Houve Markovic, um talentozão que durou um mísero ano; houve Djuricic, que só em 2019 se assume como titular numa liga de topo; houve Sulejmani, e pouco mais. Todos os outros não tinham a qualidade suficiente para envergar o manto sagrado ou envolviam-se em questões extra-campo, voluntaria ou involuntariamente. Zivkovic é o maior dos casos e a maior tristeza dos últimos anos em termos de aproveitamento de talento.

Depois de controlar a Superliga Sérvia a seu bel prazer com as listas do Partizan, foi para a bacia do Egeu perpetuar o domínio do Olympiakos, onde limpou últimos terços adversários com a naturalidade que lhe é reconhecida.

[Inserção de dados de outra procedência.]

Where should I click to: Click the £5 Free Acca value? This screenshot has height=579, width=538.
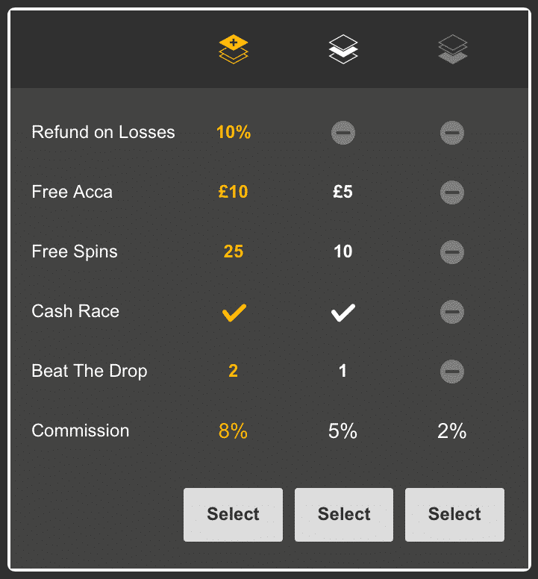click(x=343, y=193)
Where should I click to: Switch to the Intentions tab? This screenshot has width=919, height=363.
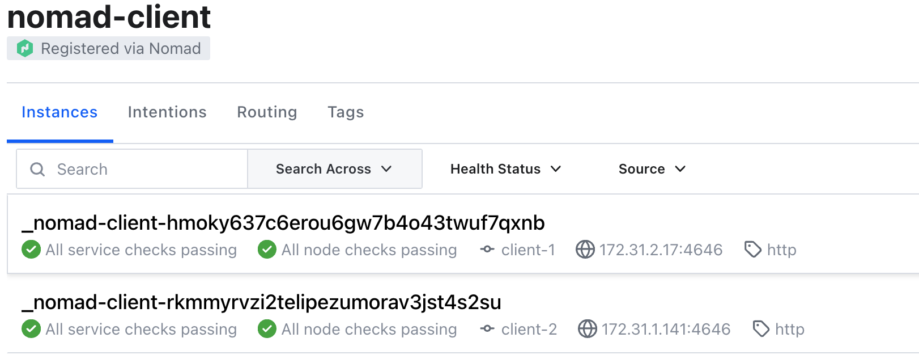167,112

O Benfica resgatou-o no ano do all-in, por 4,5 milhões de euros: a final da Champions era em Lisboa e Luis Filipe Vieira montou plantel megalómano, o melhor desde 1992-93. Havia, só para o meio-campo, Enzo, Matic, Fejsa, Rúben Amorim, André Gomes e Djuricic, um luxo que Jesus soube aproveitar.

A qualidade era tanta que permitiu a saída de Nemanja em Janeiro, porque Fejsa dava plenas garantias. Tantas garantias deu que se assumiu como titular desde aí, levando o Benfica a um tetra inédito.

A sua importância nos aspectos defensivos e a eficácia de Jonas na frente garantiram anos de sucesso a vários Benficas, mas o de 2017-18 foi tão mal construído que isso não bastou. Fejsa e Jonas salvaram muitas vezes Rui Vitória, mas a qualidade dos jogadores tem que ser complementada pela visão estratégica do treinador. O piloto automático era já tão natural que o técnico português distraiu-se e o penta foi à vida. Isso, aliado à “distracção” na construção do plantel, e o desfecho foi natural. Uma pedra no sapato de Fejsa e o único ano sem troféu de campeão da sua carreira profissional.

No Benfica, contam-se 308 jogos, cinco campeonatos nacionais, duas Taças de Portugal, três Taças da Liga e uma final europeia. Nada mau para seis anos. Um monstro da história benfiquista e a quem um obrigado não chega, pela sua conduta e respeito ao símbolo que representou com tanta qualidade. Um agradecimento de forma adiantada para um jogador ímpar.